(Data entries)
------------------------------
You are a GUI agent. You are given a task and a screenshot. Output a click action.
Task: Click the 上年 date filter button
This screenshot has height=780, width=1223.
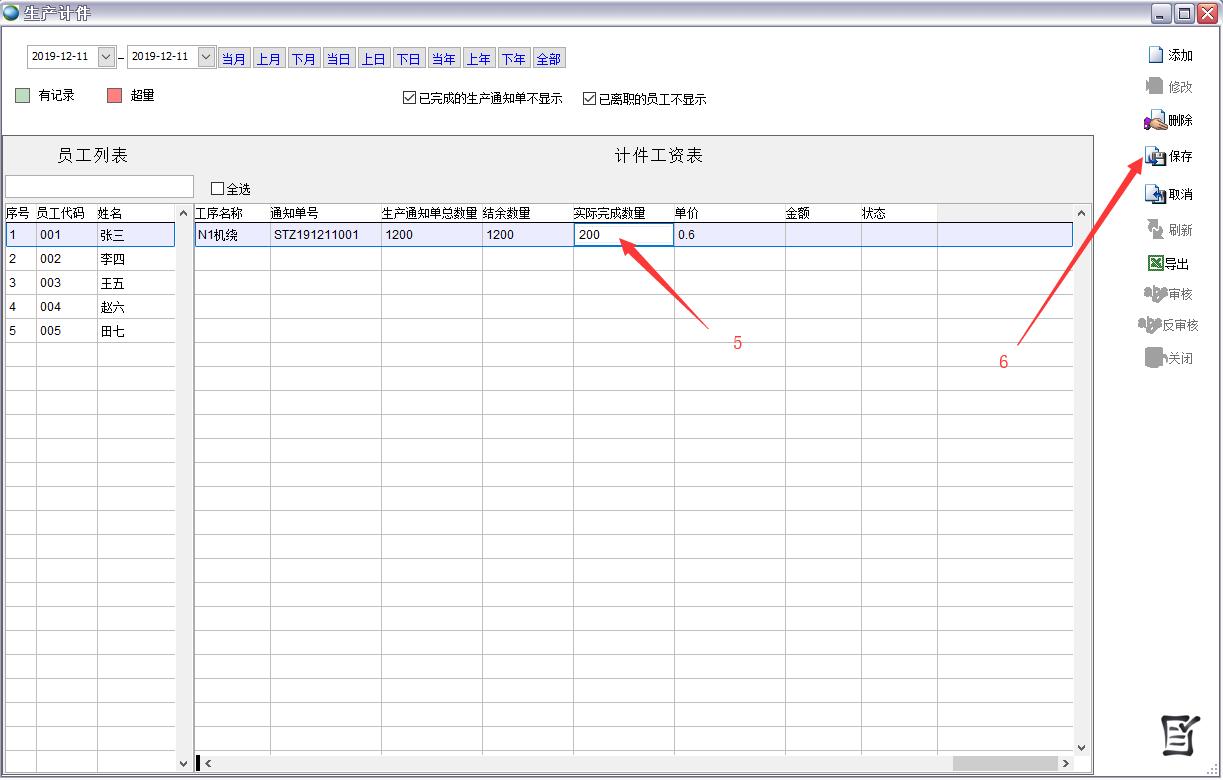(x=478, y=59)
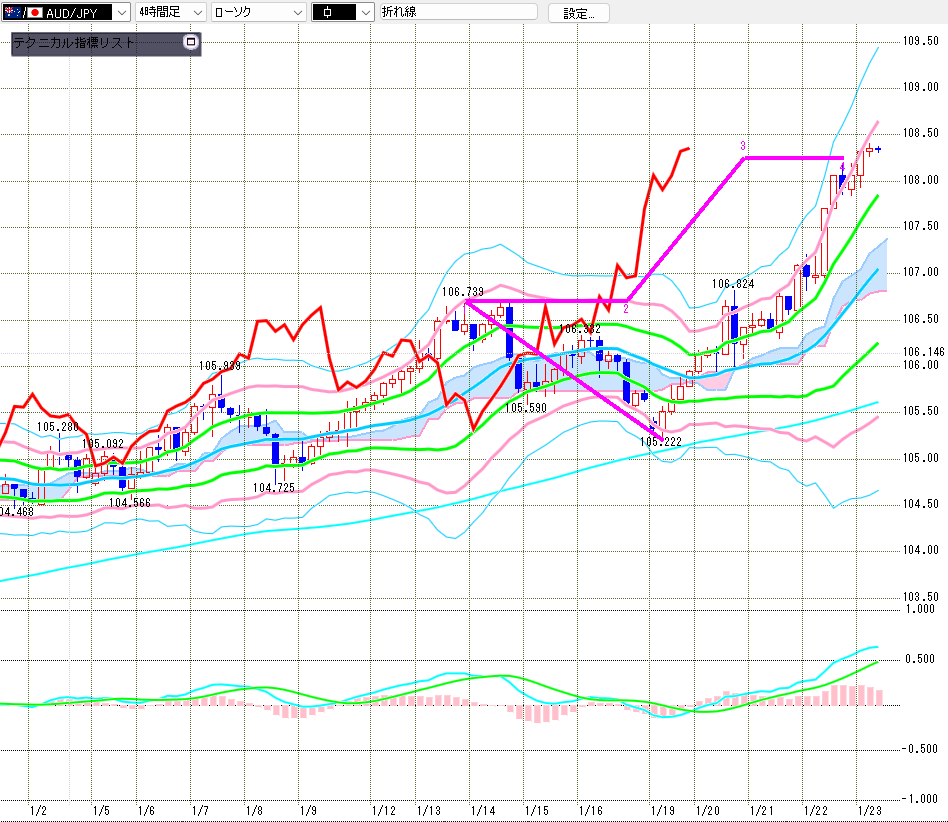This screenshot has width=948, height=822.
Task: Click the 1/20 date label on time axis
Action: [707, 810]
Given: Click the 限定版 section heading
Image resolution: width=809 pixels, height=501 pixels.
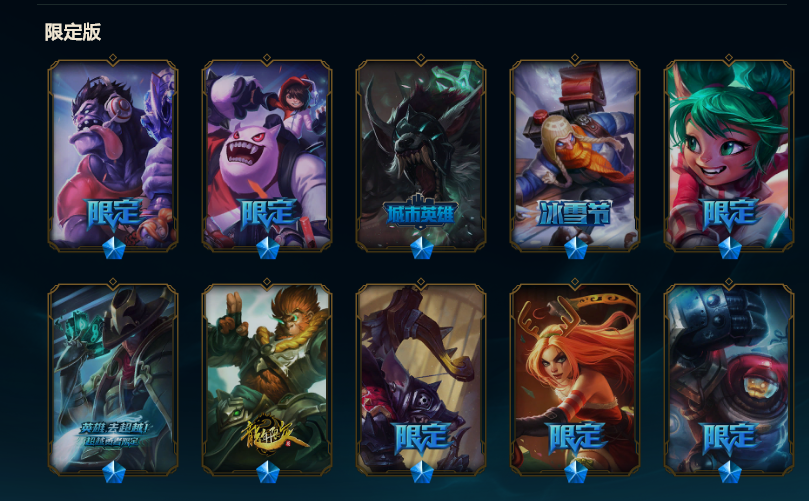Looking at the screenshot, I should click(x=73, y=32).
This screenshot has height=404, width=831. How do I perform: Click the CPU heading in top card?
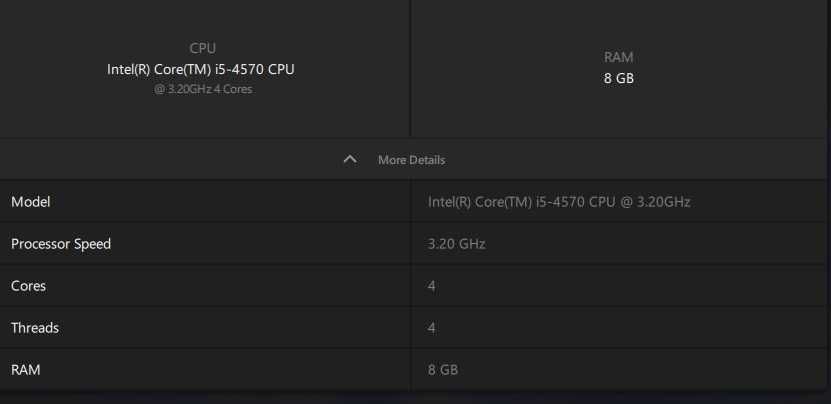(202, 48)
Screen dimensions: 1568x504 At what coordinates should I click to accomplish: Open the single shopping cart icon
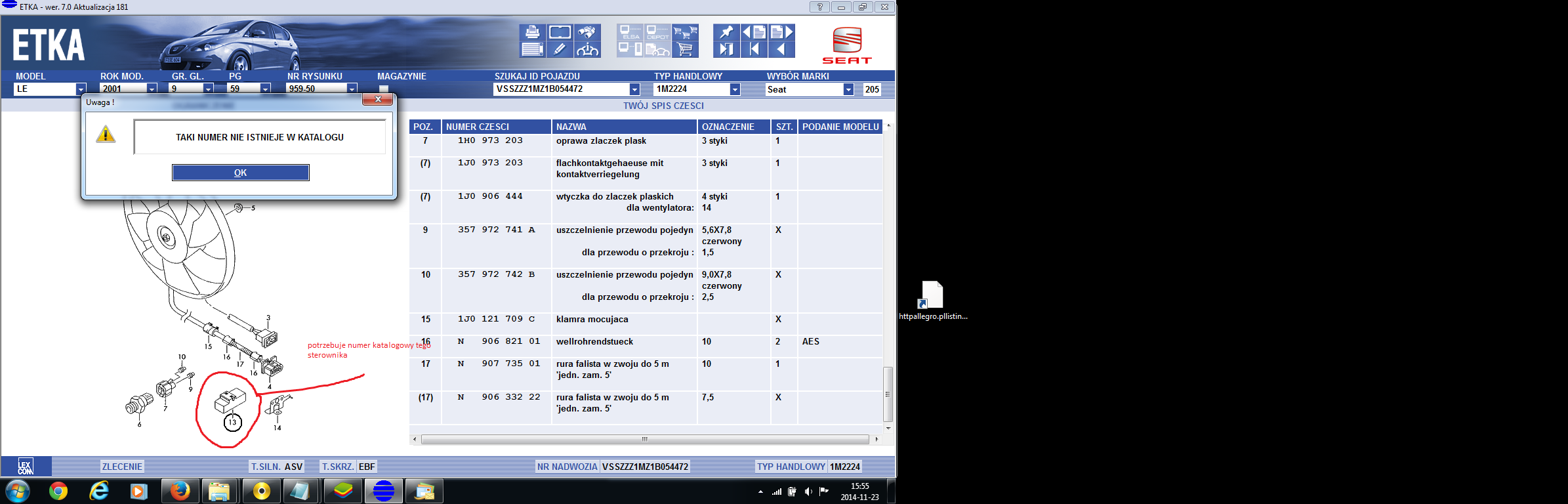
------------------------------
▶ [WHAT IS BEING ASKED]:
Leave the images out and transcribe the remaining data above word for word.

▶ [SOLUTION BELOW]:
You are a GUI agent. You are given a task and a screenshot. Output a click action.
Task: Click the 上年 date filter button
This screenshot has height=780, width=1223.
(x=478, y=59)
This screenshot has width=948, height=822.
Task: Click the 1/20 date label on time axis
Action: [707, 810]
Given: Click the 限定版 section heading
Image resolution: width=809 pixels, height=501 pixels.
Looking at the screenshot, I should click(x=73, y=32).
This screenshot has height=404, width=831. How do I perform: Click the CPU heading in top card?
(202, 48)
Screen dimensions: 1568x504 At what coordinates should I click to accomplish: Open the single shopping cart icon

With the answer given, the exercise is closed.